At these distances Joanne are not great at, for her its mainly down to putting(she can miss putts from 1 foot and longer very easily, she has a bad technique but is happy to do what she does, as she doesn't really care, top wife. She only has one method to chip, the low runner and when she can use that she is pretty good). On her good days her driving and fairway shots are okay(lots of 'good' thins, but not to many bad tops/missing etc, thins don't really cost shots for Joanne, as the ball runs out to the same distance)
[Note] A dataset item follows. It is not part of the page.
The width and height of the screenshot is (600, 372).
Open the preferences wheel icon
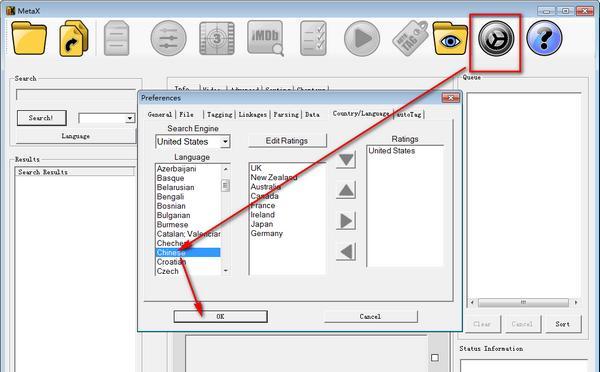pyautogui.click(x=496, y=38)
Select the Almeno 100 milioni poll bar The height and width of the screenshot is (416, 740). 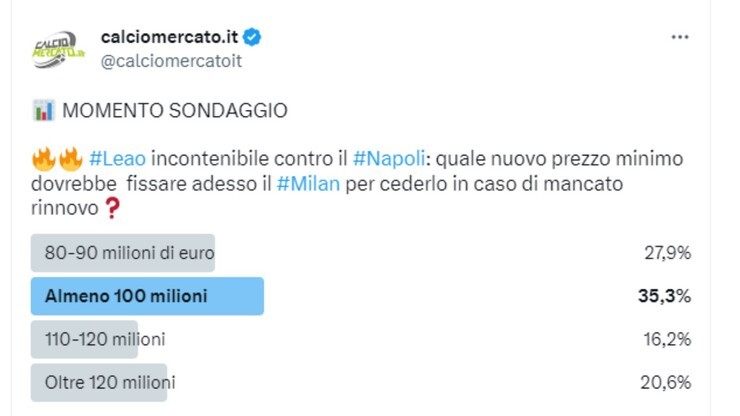148,296
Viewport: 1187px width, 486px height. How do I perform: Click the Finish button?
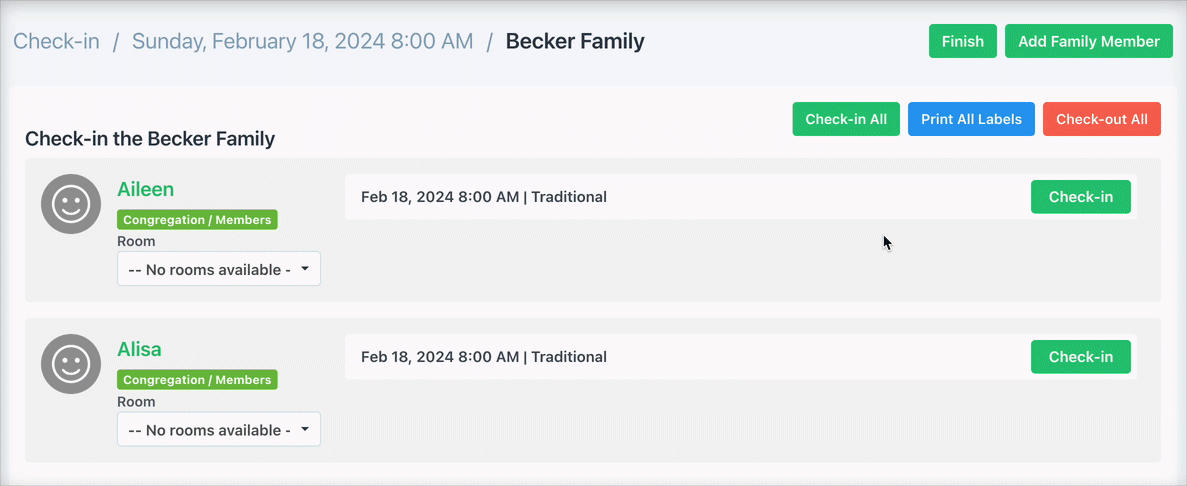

36 putts is to many for a 'shorter;(I say loosely and not meant in the wrong context, just a statement) hitter of the ball, as I would imagine like Joanne you have a lots of shots from the upto 60 yards and in, range from the green to get to the green in one/two over par.
As with golf, most things are easier said that actually done in golf, it is one infuriating game:rofl:


----------



## londonlewis (Apr 26, 2018)

Curls said:



			Don't you just love those?! They don't mean any harm by it. Nothing wrong with stating at the start as you hand your card to someone "oh by the way, I know its silly but I'd really rather not know my score til the end, bit superstitious like that". If they tell you after that they're a numpty.
		
Click to expand...

This reminds me of Will McGirt telling an acedote of talking to Tiger. 
McGirt and Tiger were practicing their putting when TW overheard WG say he never looks at the scoreboard on the course. Escpecially when he is coming down the last hole. 
Tiger walks over and says 'that's crazy. Do you think Kobe doesn't look at the time left whilst on court?' or something to that effect.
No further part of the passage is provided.